Here's where the major cryptocurrencies stood as of 8:25 p.m. ET:

CryptocurrencyGains +/-Price
Bitcoin (BTC)-5.55%$87,077.36
Ethereum (ETH)-5.31%$2,868.39
XRP (XRP)-5.08%$2.01
Solana (SOL)-3.37%$134.31
Dogecoin (DOGE)-3.37%$0.1501

Bitcoin's Painful Retreat From the Highs

Bitcoin crashed through the $87,000 level Thursday, marking its first visit to these depths in seven months. The world's largest cryptocurrency is now sitting 30% below the all-time highs it set just six weeks ago. That's a brutal reversal in a remarkably short timeframe. Bitcoin bounced around between $86,040.80 and $93,025.07 during Thursday's session, unable to find solid footing.

Ethereum had an equally rough day, briefly dipping below $2,800 before clawing back some losses overnight. The second-largest cryptocurrency has now completely erased all gains made since mid-July. That's months of progress vanished.

The carnage triggered a wave of liquidations. According to data from Coinglass, roughly $821 million in positions got liquidated over the past 24 hours, with nearly $700 million of that coming from long positions. Ouch. Though there's a silver lining for bulls: approximately $383 million in short positions would face liquidation if Bitcoin manages to reclaim the $95,000 level.

Bitcoin's open interest dropped 2.55% in the last 24 hours. Zoom out further and the picture gets worse. Since Bitcoin hit its all-time high on October 7th, more than $28 billion locked in derivatives has evaporated.

Sentiment indicators reflect the pain. The Crypto Fear & Greed Index registered "Extreme Fear," suggesting investors are deeply nervous about near-term price action.

Top Gainers (24 Hours)

Cryptocurrency (Market Cap>$100M)Gains +/-Price
Tensor (TNSR)+184.78%$0.2305
Audiera (BEAT)+82.26%$0.8933
Staika (STIK)+45.48%$0.8670

The global cryptocurrency market capitalization slipped below $3 trillion after declining 4.25% in the last 24 hours.

Jobs Data Throws Cold Water on Rate Cut Expectations

Stocks didn't fare much better Thursday. The Dow Jones Industrial Average dropped 386.51 points, or 0.84%, to close at 45,752.26. The S&P 500 fell 1.56% to end at 6,538.76, while the Nasdaq Composite shed 2.16% to finish at 22,078.05.

Even Nvidia (NVDA) couldn't escape the selloff, closing down 3% despite posting strong earnings and guidance earlier in the session. When even the AI darling can't hold gains on good news, you know sentiment is poor.

- _SOURCE INFORMATION_
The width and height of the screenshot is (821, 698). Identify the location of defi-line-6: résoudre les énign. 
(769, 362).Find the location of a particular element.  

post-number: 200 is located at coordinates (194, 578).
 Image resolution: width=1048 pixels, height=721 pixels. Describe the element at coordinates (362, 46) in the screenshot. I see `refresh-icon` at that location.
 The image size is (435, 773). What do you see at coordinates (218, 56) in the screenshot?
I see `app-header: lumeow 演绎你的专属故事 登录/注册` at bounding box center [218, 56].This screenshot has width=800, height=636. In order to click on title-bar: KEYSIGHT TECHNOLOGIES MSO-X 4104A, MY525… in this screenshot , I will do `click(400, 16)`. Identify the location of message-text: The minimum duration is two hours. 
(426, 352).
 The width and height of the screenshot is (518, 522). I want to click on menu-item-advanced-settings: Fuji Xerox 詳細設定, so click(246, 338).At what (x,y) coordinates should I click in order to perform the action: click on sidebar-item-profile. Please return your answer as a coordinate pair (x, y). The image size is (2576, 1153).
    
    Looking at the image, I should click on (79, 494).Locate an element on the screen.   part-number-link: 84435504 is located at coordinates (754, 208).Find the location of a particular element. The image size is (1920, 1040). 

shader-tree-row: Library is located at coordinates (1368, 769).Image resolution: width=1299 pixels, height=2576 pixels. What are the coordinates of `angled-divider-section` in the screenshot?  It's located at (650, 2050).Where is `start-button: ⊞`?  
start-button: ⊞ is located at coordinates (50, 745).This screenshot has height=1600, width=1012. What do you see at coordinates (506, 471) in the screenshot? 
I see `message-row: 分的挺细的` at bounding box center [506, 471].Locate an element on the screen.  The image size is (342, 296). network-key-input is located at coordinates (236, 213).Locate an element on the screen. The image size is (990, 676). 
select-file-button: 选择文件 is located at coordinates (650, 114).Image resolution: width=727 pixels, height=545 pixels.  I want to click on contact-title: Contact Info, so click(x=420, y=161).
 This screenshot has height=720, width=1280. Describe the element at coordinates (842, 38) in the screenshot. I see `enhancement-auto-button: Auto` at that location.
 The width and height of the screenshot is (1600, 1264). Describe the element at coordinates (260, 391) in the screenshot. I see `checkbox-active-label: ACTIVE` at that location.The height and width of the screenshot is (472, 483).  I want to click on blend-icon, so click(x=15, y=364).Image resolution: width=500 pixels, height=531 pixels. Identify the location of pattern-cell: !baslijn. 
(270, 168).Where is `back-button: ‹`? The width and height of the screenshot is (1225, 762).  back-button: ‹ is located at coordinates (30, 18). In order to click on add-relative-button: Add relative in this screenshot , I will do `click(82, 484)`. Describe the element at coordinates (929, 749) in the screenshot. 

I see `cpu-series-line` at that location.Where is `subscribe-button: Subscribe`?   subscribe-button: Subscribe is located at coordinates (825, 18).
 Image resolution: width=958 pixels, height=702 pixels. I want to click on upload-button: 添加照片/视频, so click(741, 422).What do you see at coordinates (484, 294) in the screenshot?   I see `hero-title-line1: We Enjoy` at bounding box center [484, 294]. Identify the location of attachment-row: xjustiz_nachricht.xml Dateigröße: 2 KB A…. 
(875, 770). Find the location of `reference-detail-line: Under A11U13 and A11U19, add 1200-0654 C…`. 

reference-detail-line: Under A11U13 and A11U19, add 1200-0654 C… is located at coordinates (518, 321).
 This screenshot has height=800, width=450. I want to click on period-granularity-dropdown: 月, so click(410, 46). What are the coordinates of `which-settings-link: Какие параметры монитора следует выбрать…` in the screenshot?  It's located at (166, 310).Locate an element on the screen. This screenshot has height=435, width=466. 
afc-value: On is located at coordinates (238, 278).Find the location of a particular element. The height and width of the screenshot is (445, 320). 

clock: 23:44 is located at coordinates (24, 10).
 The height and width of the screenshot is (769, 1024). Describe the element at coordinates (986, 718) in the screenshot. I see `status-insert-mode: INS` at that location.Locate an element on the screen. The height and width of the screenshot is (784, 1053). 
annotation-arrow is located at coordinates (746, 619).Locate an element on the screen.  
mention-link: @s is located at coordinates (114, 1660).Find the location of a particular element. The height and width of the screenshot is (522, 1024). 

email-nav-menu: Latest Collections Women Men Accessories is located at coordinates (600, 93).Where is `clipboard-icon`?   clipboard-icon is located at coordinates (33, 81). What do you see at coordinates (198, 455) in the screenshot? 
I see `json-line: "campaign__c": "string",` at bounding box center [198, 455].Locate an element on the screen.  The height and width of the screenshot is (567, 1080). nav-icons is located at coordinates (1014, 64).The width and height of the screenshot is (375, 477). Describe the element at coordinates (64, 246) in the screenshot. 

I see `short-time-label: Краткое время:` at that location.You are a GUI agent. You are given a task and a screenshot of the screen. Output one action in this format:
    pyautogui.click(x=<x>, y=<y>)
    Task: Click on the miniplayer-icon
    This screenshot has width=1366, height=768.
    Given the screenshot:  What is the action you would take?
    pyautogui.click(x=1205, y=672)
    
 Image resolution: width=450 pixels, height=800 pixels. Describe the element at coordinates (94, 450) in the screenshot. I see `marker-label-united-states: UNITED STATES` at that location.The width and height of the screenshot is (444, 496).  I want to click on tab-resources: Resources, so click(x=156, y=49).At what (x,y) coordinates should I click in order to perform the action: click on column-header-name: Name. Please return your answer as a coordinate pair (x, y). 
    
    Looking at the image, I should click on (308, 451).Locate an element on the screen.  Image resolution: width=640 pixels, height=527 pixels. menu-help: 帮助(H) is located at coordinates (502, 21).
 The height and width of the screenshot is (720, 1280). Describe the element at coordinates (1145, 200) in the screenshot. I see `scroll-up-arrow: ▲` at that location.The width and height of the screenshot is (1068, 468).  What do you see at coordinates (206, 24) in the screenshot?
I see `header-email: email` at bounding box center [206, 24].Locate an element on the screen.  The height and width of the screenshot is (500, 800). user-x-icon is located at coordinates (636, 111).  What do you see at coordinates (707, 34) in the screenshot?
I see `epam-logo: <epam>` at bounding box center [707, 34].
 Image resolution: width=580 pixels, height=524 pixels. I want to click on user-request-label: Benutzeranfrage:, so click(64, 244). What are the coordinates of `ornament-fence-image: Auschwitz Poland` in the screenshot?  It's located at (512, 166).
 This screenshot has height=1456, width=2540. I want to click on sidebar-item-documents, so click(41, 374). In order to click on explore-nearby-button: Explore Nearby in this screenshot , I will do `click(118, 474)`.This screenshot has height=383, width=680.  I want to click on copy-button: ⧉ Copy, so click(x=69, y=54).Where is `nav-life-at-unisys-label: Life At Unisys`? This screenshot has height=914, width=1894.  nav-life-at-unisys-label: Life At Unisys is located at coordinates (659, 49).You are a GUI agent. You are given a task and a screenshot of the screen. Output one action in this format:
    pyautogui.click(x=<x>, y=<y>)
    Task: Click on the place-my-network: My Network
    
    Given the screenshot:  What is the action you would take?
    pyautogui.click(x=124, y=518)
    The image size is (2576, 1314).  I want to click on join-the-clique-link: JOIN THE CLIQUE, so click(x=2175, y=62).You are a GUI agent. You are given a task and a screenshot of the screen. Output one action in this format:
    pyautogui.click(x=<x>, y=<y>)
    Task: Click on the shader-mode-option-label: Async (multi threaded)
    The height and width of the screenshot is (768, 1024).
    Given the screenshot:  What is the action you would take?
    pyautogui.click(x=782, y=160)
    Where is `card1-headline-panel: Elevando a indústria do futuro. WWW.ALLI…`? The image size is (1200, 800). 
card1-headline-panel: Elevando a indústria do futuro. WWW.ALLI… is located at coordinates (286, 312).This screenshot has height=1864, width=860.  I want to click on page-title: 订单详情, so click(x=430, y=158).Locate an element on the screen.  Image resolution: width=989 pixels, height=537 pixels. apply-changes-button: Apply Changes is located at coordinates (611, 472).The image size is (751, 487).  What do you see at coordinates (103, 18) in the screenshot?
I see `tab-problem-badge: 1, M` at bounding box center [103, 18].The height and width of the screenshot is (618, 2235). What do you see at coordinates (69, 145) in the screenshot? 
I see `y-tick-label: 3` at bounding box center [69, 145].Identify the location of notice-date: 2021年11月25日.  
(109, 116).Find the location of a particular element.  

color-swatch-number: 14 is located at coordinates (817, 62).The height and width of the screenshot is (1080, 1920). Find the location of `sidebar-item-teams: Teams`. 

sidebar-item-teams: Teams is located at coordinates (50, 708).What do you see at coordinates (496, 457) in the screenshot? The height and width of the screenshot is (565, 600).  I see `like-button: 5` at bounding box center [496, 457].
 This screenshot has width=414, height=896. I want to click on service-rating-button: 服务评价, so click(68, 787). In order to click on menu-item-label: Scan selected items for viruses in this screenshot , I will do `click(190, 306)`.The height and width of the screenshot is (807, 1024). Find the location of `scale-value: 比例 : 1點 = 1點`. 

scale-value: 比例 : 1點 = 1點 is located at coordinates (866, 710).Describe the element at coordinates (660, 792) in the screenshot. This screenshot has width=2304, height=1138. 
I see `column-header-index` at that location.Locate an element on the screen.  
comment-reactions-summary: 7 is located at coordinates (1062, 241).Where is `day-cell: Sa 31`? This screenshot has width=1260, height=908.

- _TASK ITEM 1_
Reproduce the crypto market report from "Bitcoin's open interest" up to and including "derivatives has evaporated.".
- _TASK ITEM 2_
According to the crypto market report, what does Nvidia's Thursday performance say about market sentiment, and why? Answer in one to three sentences.

- _WORKED SOLUTION 1_
Bitcoin's open interest dropped 2.55% in the last 24 hours. Zoom out further and the picture gets worse. Since Bitcoin hit its all-time high on October 7th, more than $28 billion locked in derivatives has evaporated.

- _WORKED SOLUTION 2_
It shows that sentiment is poor. Nvidia closed down 3% even though it had posted strong earnings and guidance earlier in the session. When even the AI darling can't hold gains on good news, that signals weak sentiment.